··· Supplied information ···
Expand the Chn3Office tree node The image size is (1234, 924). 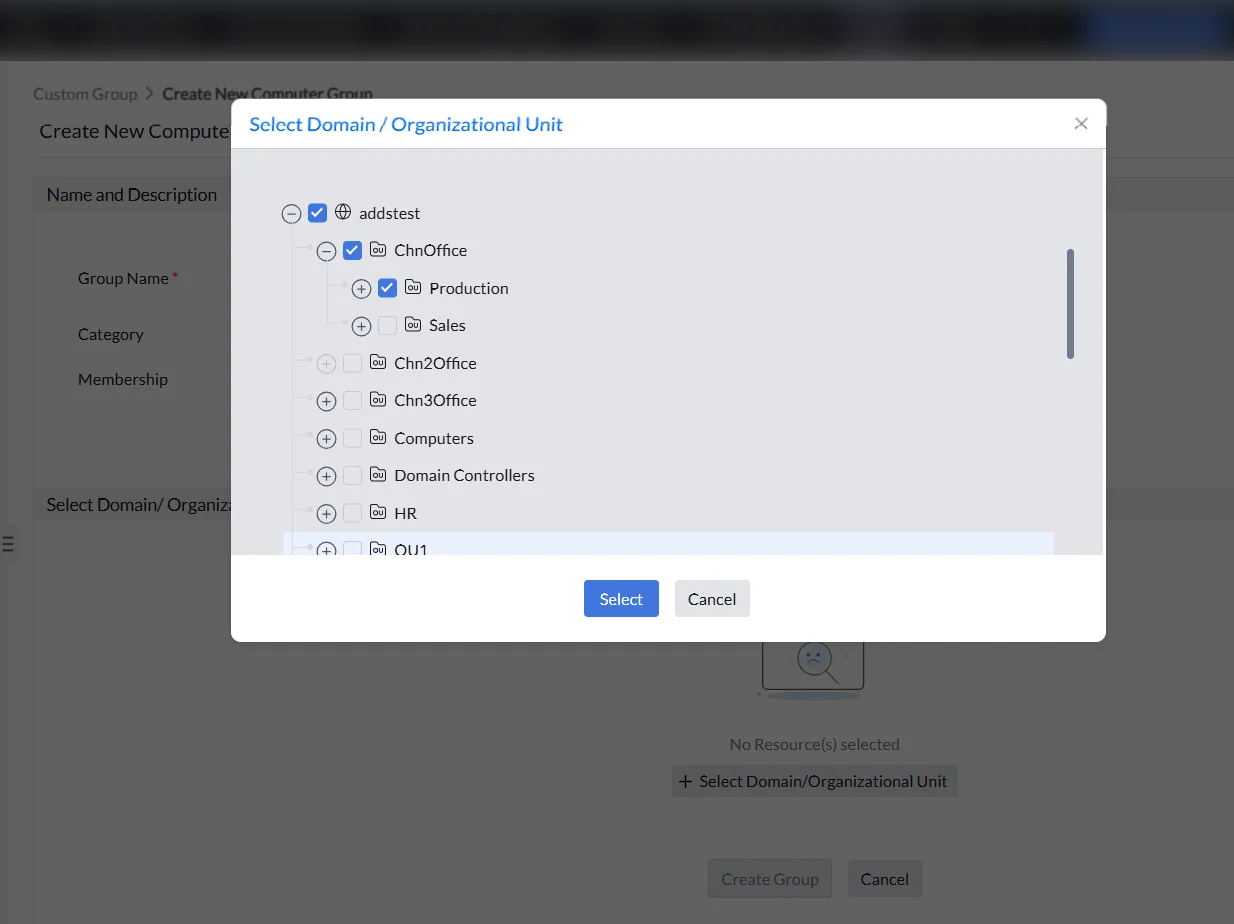click(326, 401)
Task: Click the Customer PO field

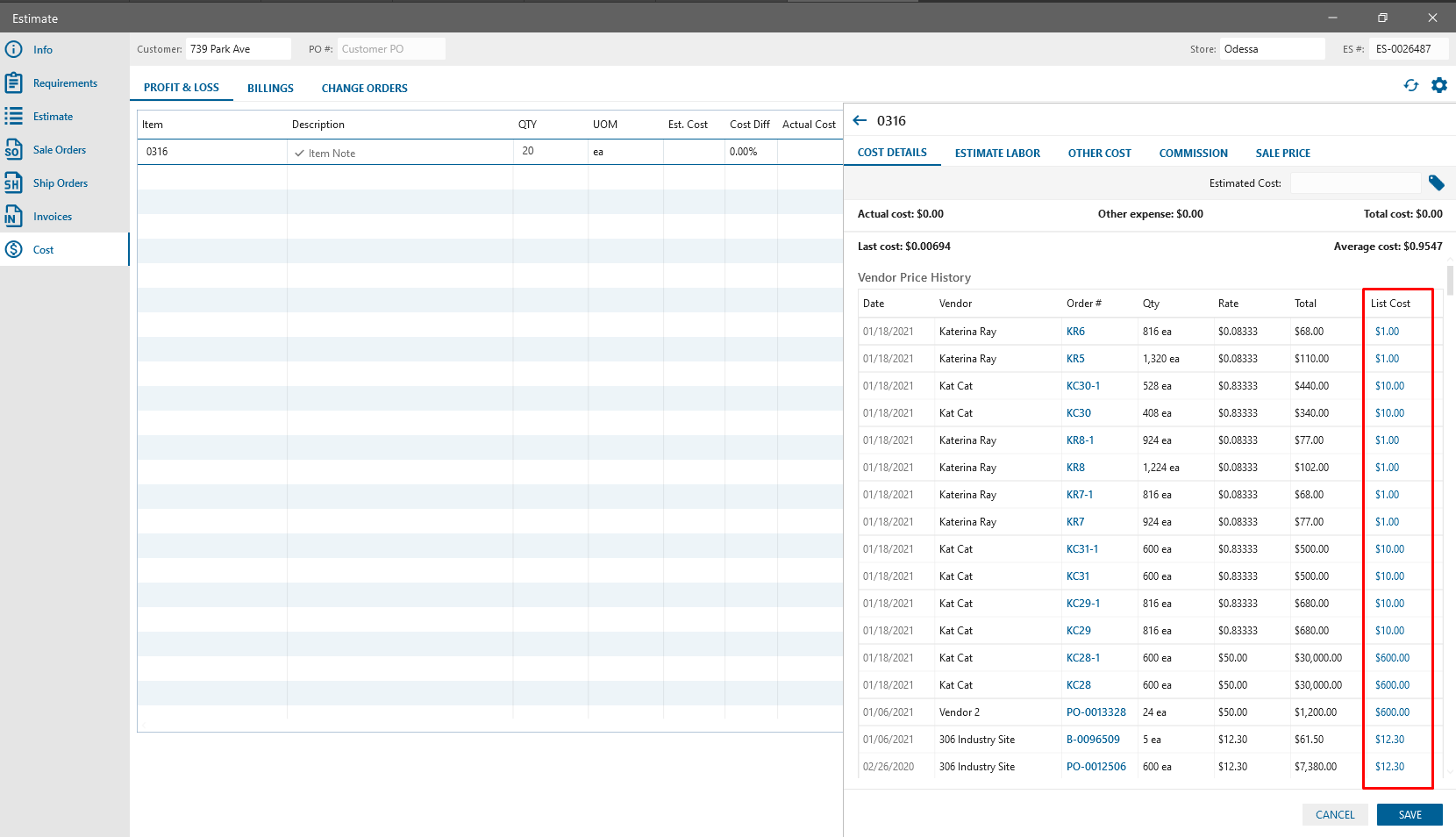Action: coord(390,49)
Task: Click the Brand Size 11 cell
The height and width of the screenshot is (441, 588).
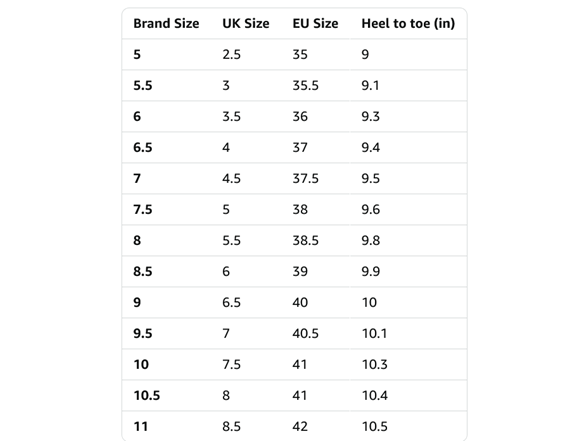Action: (141, 426)
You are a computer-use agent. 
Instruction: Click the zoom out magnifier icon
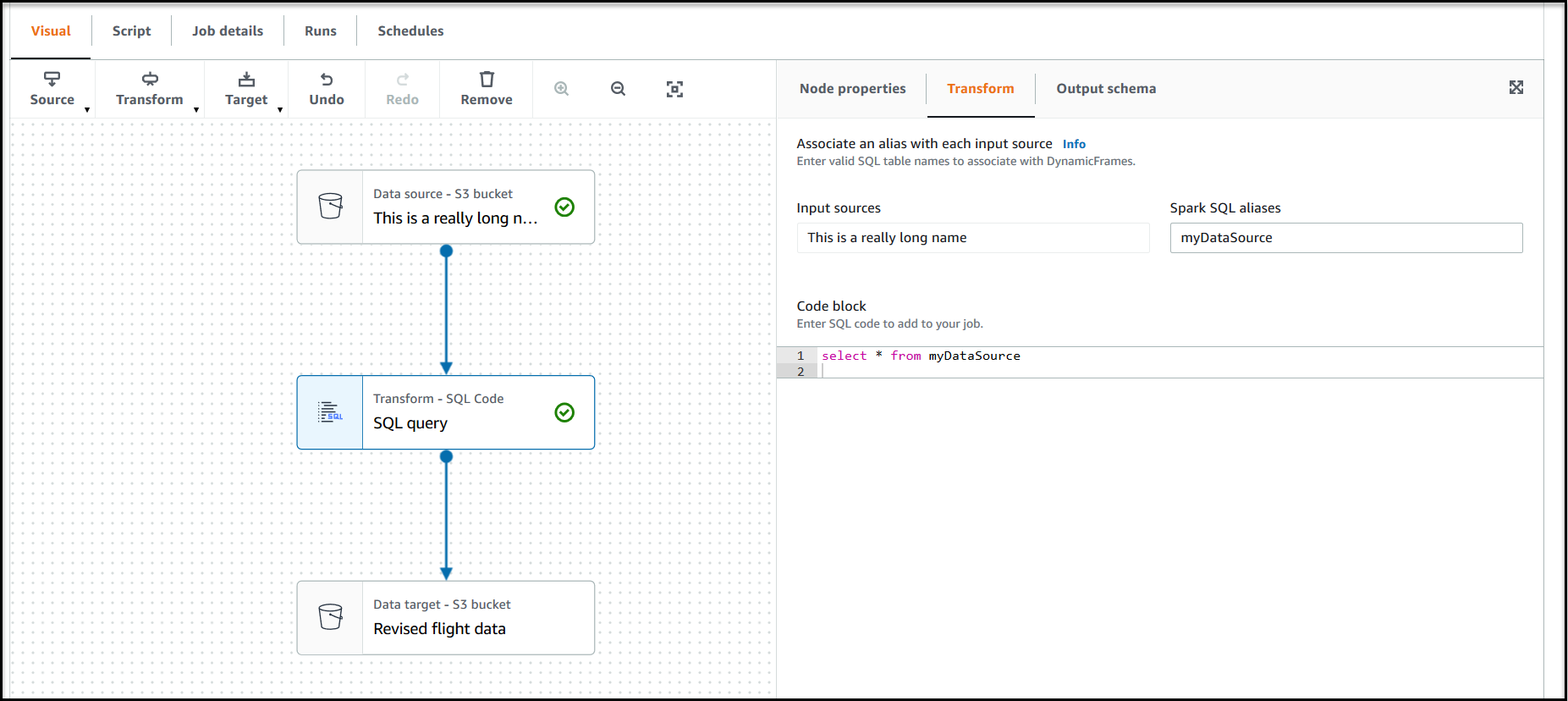point(619,89)
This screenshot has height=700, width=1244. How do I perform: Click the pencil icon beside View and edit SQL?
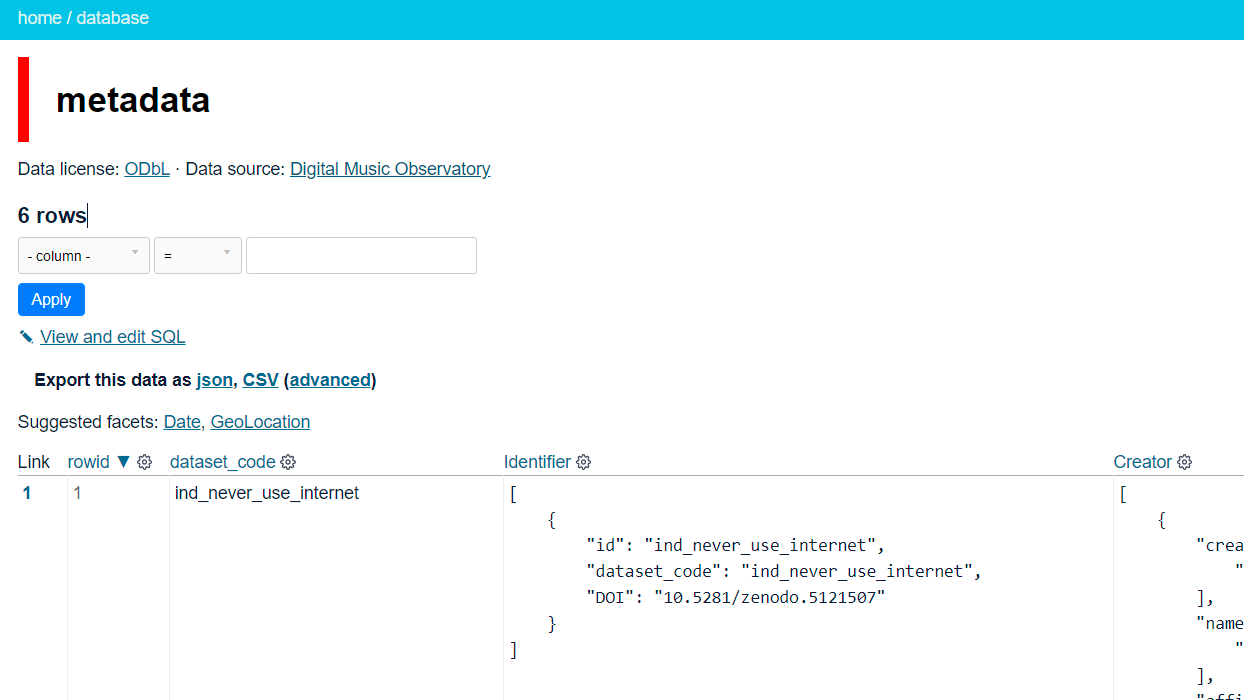[25, 337]

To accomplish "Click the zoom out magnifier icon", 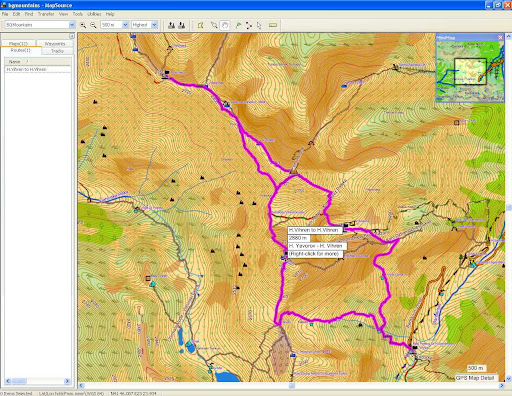I will (93, 25).
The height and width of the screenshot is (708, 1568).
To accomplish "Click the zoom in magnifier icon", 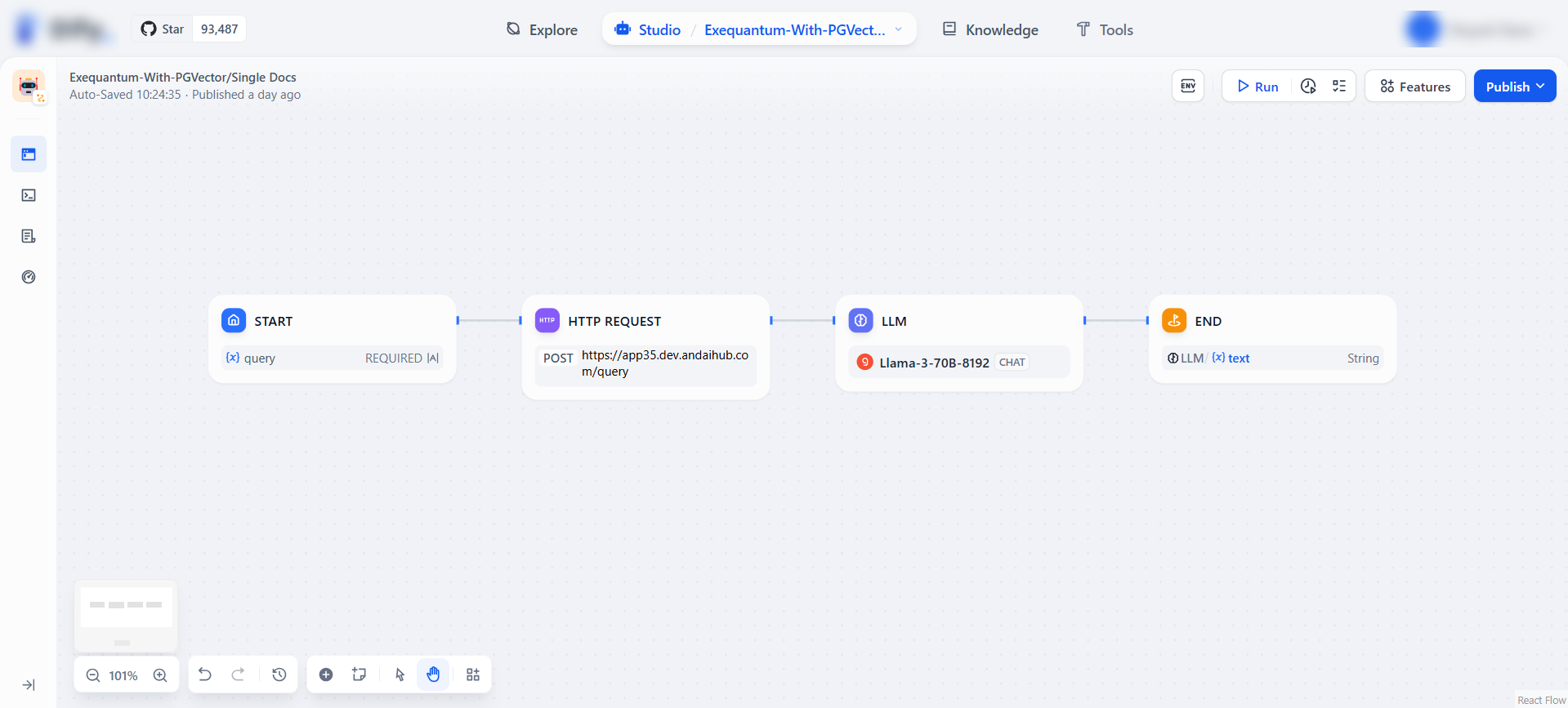I will click(x=160, y=675).
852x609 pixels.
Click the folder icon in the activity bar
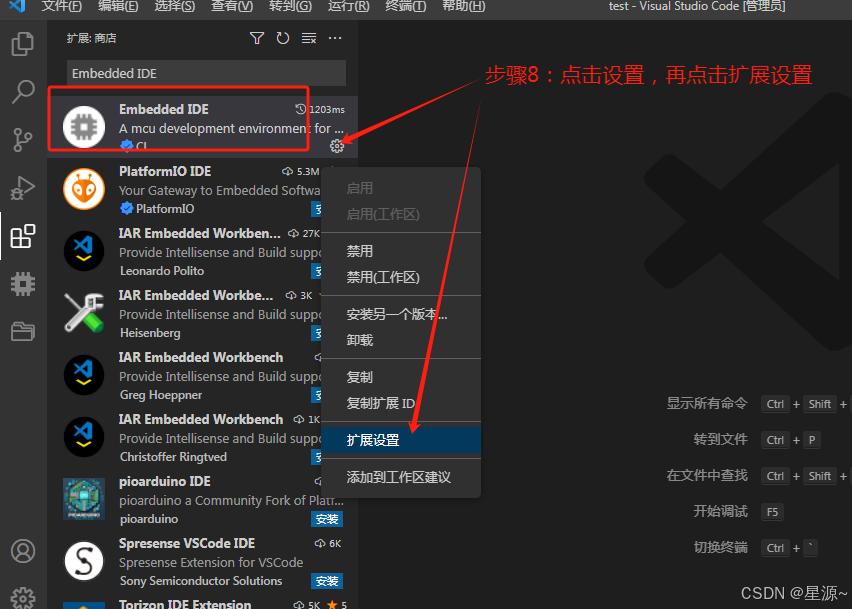click(x=22, y=332)
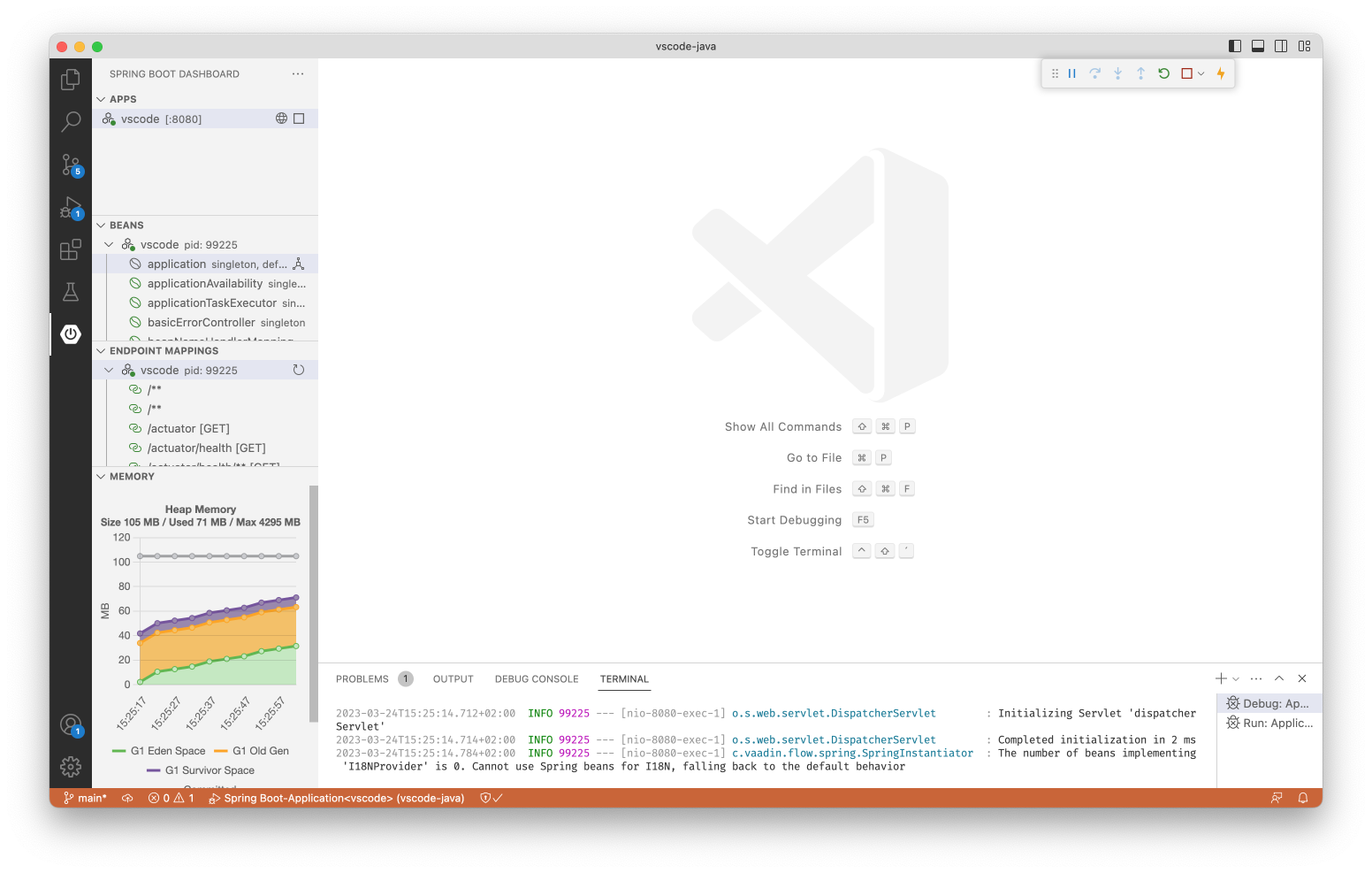1372x873 pixels.
Task: Click the main* branch in status bar
Action: (85, 798)
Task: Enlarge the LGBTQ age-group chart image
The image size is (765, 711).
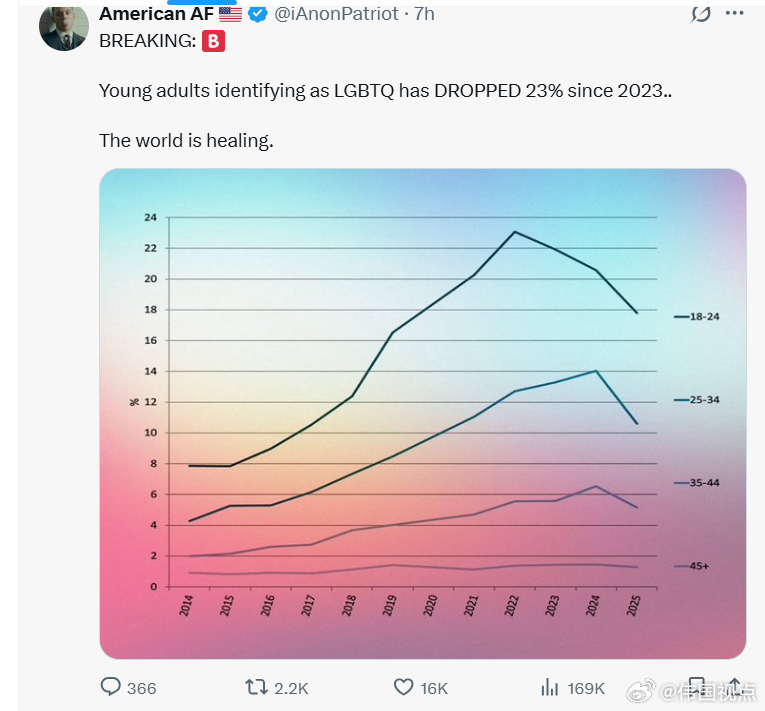Action: pyautogui.click(x=422, y=412)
···
Aim of the task
The lines to be quoted run from the line containing "852x609 pixels." through the end of the entries above, both included; quote them exactly and leave out any pictures.

Exercise output
852x609 pixels.
Click the folder icon in the activity bar
click(x=22, y=332)
1372x873 pixels.
Task: Click the main* branch in status bar
Action: (85, 798)
Task: Enlarge the LGBTQ age-group chart image
The image size is (765, 711).
Action: pyautogui.click(x=422, y=412)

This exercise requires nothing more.